| HN Mirror

Y	Hacker News new \| ask \| show \| jobs


	by lolinder 635 days ago
	That doesn't address the thing they're skeptical about, which is how much knowledge can be encoded in 3B parameters. 3B models are great for text manipulation, but I've found them to be pretty bad at having a broad understanding of pragmatics or any given subject. The larger models encode a lot more than just language in those 70B+ parameters.

1 comments

cyanydeez 635 days ago

Ok, but what we are probably debating is knowledge versus wisdom. Like, if I know 1+1 = 2, and I know the numbers 1 through 10, my knowledge is just 11, but my wisdom is infinite in the scope of integer addition. I can find any number, given enough time.

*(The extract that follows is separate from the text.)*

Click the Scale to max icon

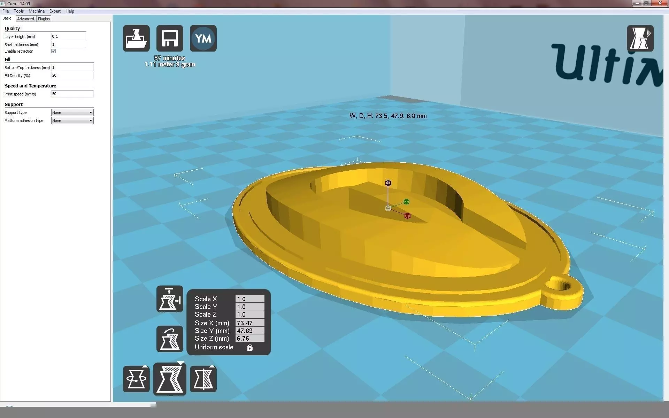(x=170, y=299)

I'm pretty sure the AI guys are well aware of which types of models they want to produce. Models that can intake knowledge and intelligently manipulate it would mean general intelligence.

Models that can intake knowledge and only produce subsets of it's training data have a use but wouldn't be general intelligence.

BoorishBears 635 days ago

I don't think this is right.

Usually the problem is much simpler with small models: they have less factual information, period.

So they'll do great at manipulating text, like extraction and summarization... but they'll get factual questions wrong.

And to add to the concern above, the more coherent the smaller models are, the more likely they very competently tell you wrong information. Without the usual telltale degraded output of a smaller model it might be harder to pick out the inaccuracies.